TASK TO COMPLETE => Copy out the records below, substituting "Window" for every "Viewport" and changing nothing else.

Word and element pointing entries
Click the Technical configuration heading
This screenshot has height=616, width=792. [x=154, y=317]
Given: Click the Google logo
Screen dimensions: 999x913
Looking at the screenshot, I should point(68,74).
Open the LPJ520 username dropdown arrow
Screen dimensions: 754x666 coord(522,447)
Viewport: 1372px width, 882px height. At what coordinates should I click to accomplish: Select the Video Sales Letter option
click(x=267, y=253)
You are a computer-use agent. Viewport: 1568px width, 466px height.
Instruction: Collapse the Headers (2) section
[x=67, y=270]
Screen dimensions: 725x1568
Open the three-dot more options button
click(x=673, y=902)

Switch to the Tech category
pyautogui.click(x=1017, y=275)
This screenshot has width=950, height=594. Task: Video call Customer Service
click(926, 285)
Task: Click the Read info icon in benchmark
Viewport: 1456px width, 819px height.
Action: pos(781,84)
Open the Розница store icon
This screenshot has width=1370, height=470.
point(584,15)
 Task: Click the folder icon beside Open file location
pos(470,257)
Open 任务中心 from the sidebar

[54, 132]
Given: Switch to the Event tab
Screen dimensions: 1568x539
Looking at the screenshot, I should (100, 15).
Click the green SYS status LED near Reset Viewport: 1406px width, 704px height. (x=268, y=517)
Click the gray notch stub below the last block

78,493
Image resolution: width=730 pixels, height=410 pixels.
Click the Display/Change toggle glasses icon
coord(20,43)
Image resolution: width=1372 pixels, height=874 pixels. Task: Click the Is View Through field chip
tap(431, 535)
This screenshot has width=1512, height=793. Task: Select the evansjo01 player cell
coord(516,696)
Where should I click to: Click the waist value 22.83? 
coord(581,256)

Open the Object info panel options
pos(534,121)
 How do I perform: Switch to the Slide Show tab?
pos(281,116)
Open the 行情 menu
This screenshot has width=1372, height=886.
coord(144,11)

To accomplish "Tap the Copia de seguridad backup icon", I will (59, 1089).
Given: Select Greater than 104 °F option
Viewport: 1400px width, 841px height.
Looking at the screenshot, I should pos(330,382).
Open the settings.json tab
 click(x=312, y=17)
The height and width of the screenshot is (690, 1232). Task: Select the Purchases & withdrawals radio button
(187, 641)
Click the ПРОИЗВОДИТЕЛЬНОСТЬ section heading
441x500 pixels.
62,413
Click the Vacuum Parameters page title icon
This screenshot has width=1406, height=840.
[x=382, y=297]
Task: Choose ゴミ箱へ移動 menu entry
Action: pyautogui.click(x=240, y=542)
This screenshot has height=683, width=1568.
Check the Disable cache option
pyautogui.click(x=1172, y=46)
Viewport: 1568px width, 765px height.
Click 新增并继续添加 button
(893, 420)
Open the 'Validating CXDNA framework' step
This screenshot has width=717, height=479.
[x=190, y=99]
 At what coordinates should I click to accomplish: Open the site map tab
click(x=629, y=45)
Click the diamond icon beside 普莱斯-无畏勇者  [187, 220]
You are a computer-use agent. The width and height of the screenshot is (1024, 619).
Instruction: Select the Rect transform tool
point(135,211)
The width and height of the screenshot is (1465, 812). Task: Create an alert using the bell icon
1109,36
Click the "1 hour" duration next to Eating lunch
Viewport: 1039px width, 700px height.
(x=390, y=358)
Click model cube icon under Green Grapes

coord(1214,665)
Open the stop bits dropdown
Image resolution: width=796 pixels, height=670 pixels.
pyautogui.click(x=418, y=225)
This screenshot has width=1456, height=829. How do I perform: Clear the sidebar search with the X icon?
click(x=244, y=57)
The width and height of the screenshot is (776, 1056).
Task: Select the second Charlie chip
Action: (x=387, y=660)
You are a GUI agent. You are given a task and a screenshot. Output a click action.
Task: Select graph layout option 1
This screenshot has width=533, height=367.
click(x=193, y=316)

IN RESPONSE =>
Click the Technical configuration heading
This screenshot has height=616, width=792. [x=154, y=317]
Given: Click the Google logo
Screen dimensions: 999x913
Looking at the screenshot, I should point(68,74).
Open the LPJ520 username dropdown arrow
Screen dimensions: 754x666 coord(522,447)
Window: 1372px width, 882px height. At what coordinates should I click to accomplish: Select the Video Sales Letter option
click(x=267, y=253)
You are a computer-use agent. Window: 1568px width, 466px height.
Instruction: Collapse the Headers (2) section
[x=67, y=270]
Screen dimensions: 725x1568
Open the three-dot more options button
click(x=673, y=902)

Switch to the Tech category
pyautogui.click(x=1017, y=275)
This screenshot has width=950, height=594. Task: Video call Customer Service
click(926, 285)
Task: Click the Read info icon in benchmark
Window: 1456px width, 819px height.
Action: pos(781,84)
Open the Розница store icon
This screenshot has width=1370, height=470.
point(584,15)
 Task: Click the folder icon beside Open file location
pos(470,257)
Open 任务中心 from the sidebar

[54, 132]
Given: Switch to the Event tab
Screen dimensions: 1568x539
Looking at the screenshot, I should (100, 15).
Click the green SYS status LED near Reset Window: 1406px width, 704px height. (x=268, y=517)
Click the gray notch stub below the last block

78,493
Image resolution: width=730 pixels, height=410 pixels.
Click the Display/Change toggle glasses icon
coord(20,43)
Image resolution: width=1372 pixels, height=874 pixels. Task: Click the Is View Through field chip
tap(431, 535)
This screenshot has width=1512, height=793. Task: Select the evansjo01 player cell
coord(516,696)
Where should I click to: Click the waist value 22.83? 
coord(581,256)

Open the Object info panel options
pos(534,121)
 How do I perform: Switch to the Slide Show tab?
pos(281,116)
Open the 行情 menu
This screenshot has width=1372, height=886.
coord(144,11)

To accomplish "Tap the Copia de seguridad backup icon", I will (59, 1089).
Given: Select Greater than 104 °F option
Window: 1400px width, 841px height.
Looking at the screenshot, I should pos(330,382).
Open the settings.json tab
 click(x=312, y=17)
The height and width of the screenshot is (690, 1232). Task: Select the Purchases & withdrawals radio button
(187, 641)
Click the ПРОИЗВОДИТЕЛЬНОСТЬ section heading
441x500 pixels.
62,413
Click the Vacuum Parameters page title icon
This screenshot has width=1406, height=840.
[x=382, y=297]
Task: Choose ゴミ箱へ移動 menu entry
Action: pyautogui.click(x=240, y=542)
This screenshot has height=683, width=1568.
Check the Disable cache option
pyautogui.click(x=1172, y=46)
Window: 1568px width, 765px height.
Click 新增并继续添加 button
(893, 420)
Open the 'Validating CXDNA framework' step
This screenshot has width=717, height=479.
[x=190, y=99]
 At what coordinates should I click to accomplish: Open the site map tab
click(x=629, y=45)
Click the diamond icon beside 普莱斯-无畏勇者  [187, 220]
You are a computer-use agent. The width and height of the screenshot is (1024, 619).
Instruction: Select the Rect transform tool
point(135,211)
The width and height of the screenshot is (1465, 812). Task: Create an alert using the bell icon
1109,36
Click the "1 hour" duration next to Eating lunch
Window: 1039px width, 700px height.
(x=390, y=358)
Click model cube icon under Green Grapes

coord(1214,665)
Open the stop bits dropdown
Image resolution: width=796 pixels, height=670 pixels.
pyautogui.click(x=418, y=225)
This screenshot has width=1456, height=829. How do I perform: Clear the sidebar search with the X icon?
click(x=244, y=57)
The width and height of the screenshot is (776, 1056).
Task: Select the second Charlie chip
Action: (x=387, y=660)
You are a GUI agent. You are given a task and a screenshot. Output a click action.
Task: Select graph layout option 1
This screenshot has width=533, height=367.
click(x=193, y=316)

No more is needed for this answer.